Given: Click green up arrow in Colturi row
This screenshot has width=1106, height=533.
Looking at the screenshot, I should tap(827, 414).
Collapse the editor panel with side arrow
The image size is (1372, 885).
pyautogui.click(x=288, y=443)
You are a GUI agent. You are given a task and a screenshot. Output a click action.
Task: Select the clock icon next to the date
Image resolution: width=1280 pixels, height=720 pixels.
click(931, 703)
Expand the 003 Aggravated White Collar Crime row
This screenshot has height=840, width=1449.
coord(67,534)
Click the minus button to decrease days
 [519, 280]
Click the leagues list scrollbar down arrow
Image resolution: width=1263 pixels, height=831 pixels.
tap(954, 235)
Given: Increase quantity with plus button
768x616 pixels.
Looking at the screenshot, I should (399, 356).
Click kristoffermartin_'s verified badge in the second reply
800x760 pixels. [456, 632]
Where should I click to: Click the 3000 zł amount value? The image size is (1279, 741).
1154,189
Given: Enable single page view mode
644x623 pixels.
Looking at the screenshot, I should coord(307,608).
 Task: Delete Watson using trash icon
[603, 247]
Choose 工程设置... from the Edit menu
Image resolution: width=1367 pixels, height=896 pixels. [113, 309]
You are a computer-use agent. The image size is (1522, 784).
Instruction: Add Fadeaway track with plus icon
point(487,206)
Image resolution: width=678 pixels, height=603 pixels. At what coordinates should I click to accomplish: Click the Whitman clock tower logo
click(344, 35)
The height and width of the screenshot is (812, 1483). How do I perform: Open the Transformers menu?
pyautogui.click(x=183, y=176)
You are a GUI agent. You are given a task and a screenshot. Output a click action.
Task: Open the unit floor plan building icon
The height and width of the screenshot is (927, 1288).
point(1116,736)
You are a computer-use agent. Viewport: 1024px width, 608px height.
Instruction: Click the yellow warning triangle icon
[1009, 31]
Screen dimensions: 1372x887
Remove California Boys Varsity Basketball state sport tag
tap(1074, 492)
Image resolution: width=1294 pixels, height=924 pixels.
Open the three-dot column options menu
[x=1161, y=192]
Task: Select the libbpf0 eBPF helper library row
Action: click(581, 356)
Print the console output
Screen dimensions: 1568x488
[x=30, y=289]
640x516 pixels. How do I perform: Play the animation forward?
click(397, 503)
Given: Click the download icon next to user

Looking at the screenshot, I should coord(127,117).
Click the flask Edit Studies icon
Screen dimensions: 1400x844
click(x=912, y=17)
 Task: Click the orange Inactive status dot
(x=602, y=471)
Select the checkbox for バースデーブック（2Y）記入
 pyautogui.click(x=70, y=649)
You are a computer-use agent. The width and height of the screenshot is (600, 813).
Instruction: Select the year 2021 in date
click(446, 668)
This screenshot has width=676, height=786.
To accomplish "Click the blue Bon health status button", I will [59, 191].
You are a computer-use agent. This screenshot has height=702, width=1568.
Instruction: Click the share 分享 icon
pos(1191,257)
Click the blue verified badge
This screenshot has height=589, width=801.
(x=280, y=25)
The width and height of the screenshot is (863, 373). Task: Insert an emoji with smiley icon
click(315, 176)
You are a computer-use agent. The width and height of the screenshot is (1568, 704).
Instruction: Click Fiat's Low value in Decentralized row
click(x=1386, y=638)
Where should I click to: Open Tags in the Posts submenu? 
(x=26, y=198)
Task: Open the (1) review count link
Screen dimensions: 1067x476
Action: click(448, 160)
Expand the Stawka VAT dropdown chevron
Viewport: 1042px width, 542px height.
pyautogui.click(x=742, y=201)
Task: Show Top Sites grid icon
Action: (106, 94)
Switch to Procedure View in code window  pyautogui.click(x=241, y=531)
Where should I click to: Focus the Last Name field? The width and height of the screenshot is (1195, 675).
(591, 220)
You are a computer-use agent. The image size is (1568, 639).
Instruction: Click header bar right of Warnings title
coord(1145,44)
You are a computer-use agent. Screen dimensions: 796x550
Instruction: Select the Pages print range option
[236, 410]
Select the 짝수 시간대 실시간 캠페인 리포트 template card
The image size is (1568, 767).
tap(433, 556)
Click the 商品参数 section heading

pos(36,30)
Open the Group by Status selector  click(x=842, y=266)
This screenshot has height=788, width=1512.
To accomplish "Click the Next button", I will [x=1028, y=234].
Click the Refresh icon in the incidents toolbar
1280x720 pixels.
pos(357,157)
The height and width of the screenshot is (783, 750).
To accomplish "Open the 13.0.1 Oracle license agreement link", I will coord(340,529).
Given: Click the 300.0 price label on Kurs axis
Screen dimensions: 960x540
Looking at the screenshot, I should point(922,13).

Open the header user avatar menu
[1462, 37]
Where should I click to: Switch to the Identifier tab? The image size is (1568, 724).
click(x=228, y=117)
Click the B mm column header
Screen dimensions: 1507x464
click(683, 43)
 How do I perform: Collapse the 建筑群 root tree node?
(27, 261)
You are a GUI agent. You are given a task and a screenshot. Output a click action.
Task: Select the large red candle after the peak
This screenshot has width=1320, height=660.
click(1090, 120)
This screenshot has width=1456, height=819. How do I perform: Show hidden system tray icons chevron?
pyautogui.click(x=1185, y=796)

◆ ◆ ◆ ◆

Copy out the listing word for word, from the line with "The height and width of the screenshot is (812, 1483)." up to and including the line with "click(x=912, y=17)".

Full output:
The height and width of the screenshot is (812, 1483). How do I perform: Open the Transformers menu?
pyautogui.click(x=183, y=176)
You are a GUI agent. You are given a task and a screenshot. Output a click action.
Task: Open the unit floor plan building icon
The height and width of the screenshot is (927, 1288).
point(1116,736)
You are a computer-use agent. Viewport: 1024px width, 608px height.
Instruction: Click the yellow warning triangle icon
[1009, 31]
Screen dimensions: 1372x887
Remove California Boys Varsity Basketball state sport tag
tap(1074, 492)
Image resolution: width=1294 pixels, height=924 pixels.
Open the three-dot column options menu
[x=1161, y=192]
Task: Select the libbpf0 eBPF helper library row
Action: click(581, 356)
Print the console output
Screen dimensions: 1568x488
[x=30, y=289]
640x516 pixels. How do I perform: Play the animation forward?
click(397, 503)
Given: Click the download icon next to user

Looking at the screenshot, I should coord(127,117).
Click the flask Edit Studies icon
Screen dimensions: 1400x844
click(x=912, y=17)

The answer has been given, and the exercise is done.